Aussi, de longues minutes s’évanouirent avant que nous avisâmes d’une appréciation singulière de la température. En cette fin d’un printemps 1987 particulièrement frais, cette hausse brutale du thermomètre détonnait. Et à vrai dire, lorsque nos yeux, jusque là tenus au menu zozotement du flotteur, se donnèrent un peu de distraction et que nos regards enfin se croisèrent, nous nous dîmes que cette touffeur était assez éprouvante pour nos organismes qui en avaient perdu souvenance.
Ceci nous inquiéta. Très vite d’ailleurs, portant mon regard vers Bayonne, à l’endroit même où l’imposante colline de Burgaronne s’incline et fait allégeance à la vallée du ruisseau, à travers la chênaie du moulin, j’eus la vision très nette et inquiétante d’un fin liseré noir d’encre, sur la ligne d’horizon. Cette formation aérienne linéaire, compacte, ténébreuse, linéaire et massive n’était ni une ligne d’orages s’avançant sur l’océan, encore moins l’ombre portée d’un nuage d’orage sur les régions visitées. D’ailleurs ce n’était aucunement un nuage, juste une étendue informe, irrationnelle, indescriptible, et d’autant plus effrayante qu’irrationnelle et indescriptible... L’empire de l’apocalypse s’étendant sur le monde !

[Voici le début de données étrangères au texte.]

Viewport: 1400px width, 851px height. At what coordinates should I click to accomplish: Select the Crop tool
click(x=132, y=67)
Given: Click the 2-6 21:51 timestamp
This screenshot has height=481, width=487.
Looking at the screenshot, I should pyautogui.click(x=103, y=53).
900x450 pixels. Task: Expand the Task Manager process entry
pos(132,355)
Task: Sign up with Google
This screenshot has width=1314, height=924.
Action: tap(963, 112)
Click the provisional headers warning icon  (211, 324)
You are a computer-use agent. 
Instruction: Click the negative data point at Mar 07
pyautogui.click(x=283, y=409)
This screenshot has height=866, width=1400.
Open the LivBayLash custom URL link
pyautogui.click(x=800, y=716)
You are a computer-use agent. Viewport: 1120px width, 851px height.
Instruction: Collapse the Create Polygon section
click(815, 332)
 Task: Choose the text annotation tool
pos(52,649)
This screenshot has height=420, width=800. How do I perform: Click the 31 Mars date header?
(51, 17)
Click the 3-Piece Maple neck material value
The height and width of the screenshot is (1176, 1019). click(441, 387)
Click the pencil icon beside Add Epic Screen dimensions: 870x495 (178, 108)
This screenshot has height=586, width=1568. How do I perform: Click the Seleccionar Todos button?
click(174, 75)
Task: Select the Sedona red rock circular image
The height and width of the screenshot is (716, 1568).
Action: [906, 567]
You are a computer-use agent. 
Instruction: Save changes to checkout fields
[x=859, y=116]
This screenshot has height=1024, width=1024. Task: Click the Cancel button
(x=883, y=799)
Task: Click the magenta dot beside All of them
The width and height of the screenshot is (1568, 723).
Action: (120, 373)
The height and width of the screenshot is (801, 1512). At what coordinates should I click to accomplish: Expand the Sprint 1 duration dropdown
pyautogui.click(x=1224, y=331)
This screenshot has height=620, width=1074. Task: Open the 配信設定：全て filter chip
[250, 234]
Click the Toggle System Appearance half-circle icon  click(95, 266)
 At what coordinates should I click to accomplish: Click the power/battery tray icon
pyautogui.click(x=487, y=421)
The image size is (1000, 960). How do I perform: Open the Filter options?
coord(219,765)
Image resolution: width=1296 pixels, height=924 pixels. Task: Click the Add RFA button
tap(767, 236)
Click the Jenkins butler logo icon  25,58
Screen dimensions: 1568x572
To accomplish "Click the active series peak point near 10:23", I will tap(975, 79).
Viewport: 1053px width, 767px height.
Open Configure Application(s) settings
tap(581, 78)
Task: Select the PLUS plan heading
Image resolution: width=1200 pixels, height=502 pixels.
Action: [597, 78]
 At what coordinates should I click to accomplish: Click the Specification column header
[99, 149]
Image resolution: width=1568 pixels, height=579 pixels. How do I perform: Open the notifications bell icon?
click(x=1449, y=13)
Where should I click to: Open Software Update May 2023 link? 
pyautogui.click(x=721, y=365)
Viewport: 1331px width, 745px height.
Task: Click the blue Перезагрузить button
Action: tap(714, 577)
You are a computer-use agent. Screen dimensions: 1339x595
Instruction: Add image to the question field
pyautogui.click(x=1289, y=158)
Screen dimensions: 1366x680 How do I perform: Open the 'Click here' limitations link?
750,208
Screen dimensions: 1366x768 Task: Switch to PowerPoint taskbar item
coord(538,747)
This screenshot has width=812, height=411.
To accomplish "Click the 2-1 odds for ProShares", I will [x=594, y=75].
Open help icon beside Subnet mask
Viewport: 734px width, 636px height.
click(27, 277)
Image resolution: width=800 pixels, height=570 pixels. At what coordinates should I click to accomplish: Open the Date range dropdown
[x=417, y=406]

Stupéfié, j’avisai mon acolyte de ces observations et réflexions et, mettant fin à la partie de pêche, à 16h30, nous nous hâtâmes sur le chemin du retour.
Moins d’un quart d’heure plus tard, comme nous apercevions le sommet de la côte de Labour, l’interminable front obscur s’était transporté à toute vitesse dans le ciel et nous surplombait à présent tel la faîte d’une vague immense prête à nous engloutir. Du Pays Basque aux Landes, l’ouest de l’Aquitaine était tout entier comme plongé dans une nuit épaisse et ténébreuse. À l’intérieur de la Gascogne par contre, le ciel soutenait mordicus ses tons de bleu tropical, même si par endroit quelques altocumulus commençaient à dresser leurs tourelles. À cet instant précis la brise de terre cessa de murmurer aux oreilles des arbres.